Search Speaker Bureau
The Speakers Bureau is a directory of arctic researchers and experts that are available to visit organizations, communities or schools to give presentations. The directory contains names, addresses, science specialties, and presentation experience.
We encourage organizations and communities applying to the Arctic Visiting Speakers Series to use the Speakers Bureau to select a visiting speaker. If a particular subject or speaker is not listed, please contact Judy Fahnestock at avs [at] arcus [dot] org, for suggested speakers.
Samuel Bowser
About:
"My talks always try to inject some "alternative views" of our science, as portrayed by artists or school children. In this sense, I'm a bit peculiar."
Dr. Sam Bowser is a cell biologist at Wadsworth Center in Albany, New York. He is interested in the evolution and ecology of rhizopod protists, specifically Foraminifera, which are single-celled organisms that play an important role in the world's oceans. Research in Bowser's lab has helped unravel the early evolution of Foraminifera, their relationship to other rhizopods, and their ecological significance. He has extensive field experience in polar regions (McMurdo Sound Antarctica; Svalbard) and he could fill a book with stories about research at high altitudes.

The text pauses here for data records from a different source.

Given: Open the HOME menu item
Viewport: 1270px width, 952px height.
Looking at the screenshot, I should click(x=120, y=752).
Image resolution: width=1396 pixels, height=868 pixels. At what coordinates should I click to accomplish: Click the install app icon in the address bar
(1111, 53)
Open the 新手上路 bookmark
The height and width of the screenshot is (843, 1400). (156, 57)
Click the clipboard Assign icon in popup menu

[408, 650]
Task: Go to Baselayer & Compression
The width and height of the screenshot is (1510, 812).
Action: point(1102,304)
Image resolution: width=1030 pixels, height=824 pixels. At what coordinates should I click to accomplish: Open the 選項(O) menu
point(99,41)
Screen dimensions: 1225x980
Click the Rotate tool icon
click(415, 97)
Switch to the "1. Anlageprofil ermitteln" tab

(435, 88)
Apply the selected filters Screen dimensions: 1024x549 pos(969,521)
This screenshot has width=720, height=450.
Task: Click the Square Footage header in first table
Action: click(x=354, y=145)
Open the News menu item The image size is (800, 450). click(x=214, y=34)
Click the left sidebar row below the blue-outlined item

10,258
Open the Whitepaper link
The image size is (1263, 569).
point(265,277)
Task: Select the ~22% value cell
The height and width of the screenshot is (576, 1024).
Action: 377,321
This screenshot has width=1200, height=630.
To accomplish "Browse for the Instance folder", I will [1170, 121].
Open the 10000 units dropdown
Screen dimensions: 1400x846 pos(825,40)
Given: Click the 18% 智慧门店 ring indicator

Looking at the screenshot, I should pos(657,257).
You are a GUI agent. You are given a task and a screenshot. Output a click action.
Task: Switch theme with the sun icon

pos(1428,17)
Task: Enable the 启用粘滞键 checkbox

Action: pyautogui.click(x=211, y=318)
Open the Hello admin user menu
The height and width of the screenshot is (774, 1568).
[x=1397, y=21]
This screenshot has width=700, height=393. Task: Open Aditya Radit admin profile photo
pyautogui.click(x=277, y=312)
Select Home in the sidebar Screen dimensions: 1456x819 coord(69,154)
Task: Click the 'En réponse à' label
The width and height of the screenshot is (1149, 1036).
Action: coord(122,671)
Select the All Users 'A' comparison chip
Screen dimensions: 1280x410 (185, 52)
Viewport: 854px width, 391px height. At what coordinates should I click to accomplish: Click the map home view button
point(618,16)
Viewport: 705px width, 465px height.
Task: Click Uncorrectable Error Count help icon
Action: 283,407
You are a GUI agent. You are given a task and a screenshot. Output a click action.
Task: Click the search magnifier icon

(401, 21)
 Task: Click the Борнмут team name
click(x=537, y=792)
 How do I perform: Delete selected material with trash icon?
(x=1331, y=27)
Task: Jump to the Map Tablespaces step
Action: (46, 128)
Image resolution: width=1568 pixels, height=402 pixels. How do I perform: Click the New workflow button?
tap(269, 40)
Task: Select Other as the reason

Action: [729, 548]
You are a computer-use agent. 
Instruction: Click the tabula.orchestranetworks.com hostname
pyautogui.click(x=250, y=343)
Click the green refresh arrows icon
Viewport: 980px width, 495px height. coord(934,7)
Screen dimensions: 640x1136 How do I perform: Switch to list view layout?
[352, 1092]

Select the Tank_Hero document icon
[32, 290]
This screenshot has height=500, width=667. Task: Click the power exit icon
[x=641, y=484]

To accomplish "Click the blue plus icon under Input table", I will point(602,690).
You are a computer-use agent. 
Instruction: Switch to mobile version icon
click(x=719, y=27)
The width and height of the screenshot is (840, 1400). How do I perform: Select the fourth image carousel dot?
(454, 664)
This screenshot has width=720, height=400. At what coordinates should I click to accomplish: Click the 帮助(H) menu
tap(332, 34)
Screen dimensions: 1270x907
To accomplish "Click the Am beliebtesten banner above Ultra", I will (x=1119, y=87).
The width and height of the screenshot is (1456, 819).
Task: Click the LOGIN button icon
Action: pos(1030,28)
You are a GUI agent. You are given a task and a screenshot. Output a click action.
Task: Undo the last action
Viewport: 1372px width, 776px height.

Bowser is highly involved with the intertwining of art and science. To bring science to a larger audience, he works in cooperation with many artists in a variety of media including: photography, television, and film. He played a leading role in Werner Herzog's Oscar-nominated documentary Encounters at the End of the World.
Bowser is a very experienced lecturer and public speaker. He has given hundreds of talks to school age children, and most recently was invited to speak in the celebration of the signing of the Antarctic Treaty. Other recent public speaking events include being the keynote speaker for Earthweek 2009 at Dutchess Community College, and giving the keynote address at the University of Albany Department of Biological Sciences 2009 commencement ceremony.
Bowser is interested in speaking to a wide variety of audiences, and is excited to have the opportunity to network with a diverse group of educators. He is not available to speak during the months of October through December.
Representative lecture titles include:
• "Endangered Submarine Forests: Protistan Trees with More Bite Than Bark"
• "Twenty Years On (and Under) Antarctic Ice"
• "Art/Science in Antarctica: Rational Art and Irrational Science"
Bowser received his doctoral degree at the State University of New York in Albany; then went on to conduct two concurrent post-doctorate studies, one in cell biology at the Wadsworth Center, and the second in Polar Biology at the Scripps Institution of Oceanography.
A new genus of Foraminifera (Bowseria spp.) was named "in honor of Dr. Sam Bowser (USA), a protistologist and polar explorer, who has spent many years studying Antarctic monothalamous foraminifera and contributed immensely to our knowledge of their biology.